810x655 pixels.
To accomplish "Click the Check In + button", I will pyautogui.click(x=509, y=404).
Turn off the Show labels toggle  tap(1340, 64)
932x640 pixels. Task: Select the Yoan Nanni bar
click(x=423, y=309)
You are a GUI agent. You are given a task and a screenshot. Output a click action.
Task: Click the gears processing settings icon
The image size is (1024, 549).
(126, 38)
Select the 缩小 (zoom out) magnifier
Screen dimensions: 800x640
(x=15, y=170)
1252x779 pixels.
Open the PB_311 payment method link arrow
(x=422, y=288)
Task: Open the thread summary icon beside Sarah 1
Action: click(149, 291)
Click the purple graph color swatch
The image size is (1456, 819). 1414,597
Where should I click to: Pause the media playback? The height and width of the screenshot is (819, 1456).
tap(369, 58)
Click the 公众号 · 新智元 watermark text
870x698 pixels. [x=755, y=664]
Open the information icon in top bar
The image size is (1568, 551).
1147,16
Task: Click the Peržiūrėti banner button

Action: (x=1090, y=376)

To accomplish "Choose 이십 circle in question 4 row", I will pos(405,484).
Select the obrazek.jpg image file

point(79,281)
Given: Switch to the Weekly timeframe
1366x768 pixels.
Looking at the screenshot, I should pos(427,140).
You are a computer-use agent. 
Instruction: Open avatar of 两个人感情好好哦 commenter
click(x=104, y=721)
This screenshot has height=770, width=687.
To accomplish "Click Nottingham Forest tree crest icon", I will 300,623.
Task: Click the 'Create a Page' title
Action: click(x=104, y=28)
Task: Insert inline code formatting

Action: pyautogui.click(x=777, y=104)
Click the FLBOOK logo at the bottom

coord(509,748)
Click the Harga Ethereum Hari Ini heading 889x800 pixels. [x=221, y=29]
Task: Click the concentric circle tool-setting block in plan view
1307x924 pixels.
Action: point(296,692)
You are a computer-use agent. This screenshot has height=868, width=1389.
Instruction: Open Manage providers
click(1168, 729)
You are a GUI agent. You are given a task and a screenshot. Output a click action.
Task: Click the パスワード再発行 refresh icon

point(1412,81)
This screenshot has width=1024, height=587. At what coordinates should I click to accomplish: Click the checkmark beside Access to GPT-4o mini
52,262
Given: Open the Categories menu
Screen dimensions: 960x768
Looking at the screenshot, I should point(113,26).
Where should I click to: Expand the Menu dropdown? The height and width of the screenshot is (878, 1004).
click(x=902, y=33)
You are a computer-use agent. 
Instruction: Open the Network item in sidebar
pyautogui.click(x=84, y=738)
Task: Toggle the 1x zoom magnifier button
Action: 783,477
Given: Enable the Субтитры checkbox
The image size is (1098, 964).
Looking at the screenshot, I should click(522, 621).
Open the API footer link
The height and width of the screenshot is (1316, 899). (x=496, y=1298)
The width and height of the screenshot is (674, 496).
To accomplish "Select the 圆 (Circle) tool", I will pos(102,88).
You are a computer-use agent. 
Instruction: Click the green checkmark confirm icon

_Task requirements_: Quote all of the entries above word for word, line by line.

_Answer to the problem_:
810x655 pixels.
To accomplish "Click the Check In + button", I will pyautogui.click(x=509, y=404).
Turn off the Show labels toggle  tap(1340, 64)
932x640 pixels. Task: Select the Yoan Nanni bar
click(x=423, y=309)
You are a GUI agent. You are given a task and a screenshot. Output a click action.
Task: Click the gears processing settings icon
The image size is (1024, 549).
(126, 38)
Select the 缩小 (zoom out) magnifier
Screen dimensions: 800x640
(x=15, y=170)
1252x779 pixels.
Open the PB_311 payment method link arrow
(x=422, y=288)
Task: Open the thread summary icon beside Sarah 1
Action: click(149, 291)
Click the purple graph color swatch
The image size is (1456, 819). 1414,597
Where should I click to: Pause the media playback? The height and width of the screenshot is (819, 1456).
tap(369, 58)
Click the 公众号 · 新智元 watermark text
870x698 pixels. [x=755, y=664]
Open the information icon in top bar
The image size is (1568, 551).
1147,16
Task: Click the Peržiūrėti banner button

Action: (x=1090, y=376)

To accomplish "Choose 이십 circle in question 4 row", I will pos(405,484).
Select the obrazek.jpg image file

point(79,281)
Given: Switch to the Weekly timeframe
1366x768 pixels.
Looking at the screenshot, I should pos(427,140).
You are a computer-use agent. 
Instruction: Open avatar of 两个人感情好好哦 commenter
click(x=104, y=721)
This screenshot has height=770, width=687.
To accomplish "Click Nottingham Forest tree crest icon", I will 300,623.
Task: Click the 'Create a Page' title
Action: click(x=104, y=28)
Task: Insert inline code formatting

Action: pyautogui.click(x=777, y=104)
Click the FLBOOK logo at the bottom

coord(509,748)
Click the Harga Ethereum Hari Ini heading 889x800 pixels. [x=221, y=29]
Task: Click the concentric circle tool-setting block in plan view
1307x924 pixels.
Action: point(296,692)
You are a computer-use agent. This screenshot has height=868, width=1389.
Instruction: Open Manage providers
click(1168, 729)
You are a GUI agent. You are given a task and a screenshot. Output a click action.
Task: Click the パスワード再発行 refresh icon

point(1412,81)
This screenshot has width=1024, height=587. At what coordinates should I click to accomplish: Click the checkmark beside Access to GPT-4o mini
52,262
Given: Open the Categories menu
Screen dimensions: 960x768
Looking at the screenshot, I should point(113,26).
Where should I click to: Expand the Menu dropdown? The height and width of the screenshot is (878, 1004).
click(x=902, y=33)
You are a computer-use agent. 
Instruction: Open the Network item in sidebar
pyautogui.click(x=84, y=738)
Task: Toggle the 1x zoom magnifier button
Action: 783,477
Given: Enable the Субтитры checkbox
The image size is (1098, 964).
Looking at the screenshot, I should click(522, 621).
Open the API footer link
The height and width of the screenshot is (1316, 899). (x=496, y=1298)
The width and height of the screenshot is (674, 496).
To accomplish "Select the 圆 (Circle) tool", I will pos(102,88).
You are a computer-use agent. 
Instruction: Click the green checkmark confirm icon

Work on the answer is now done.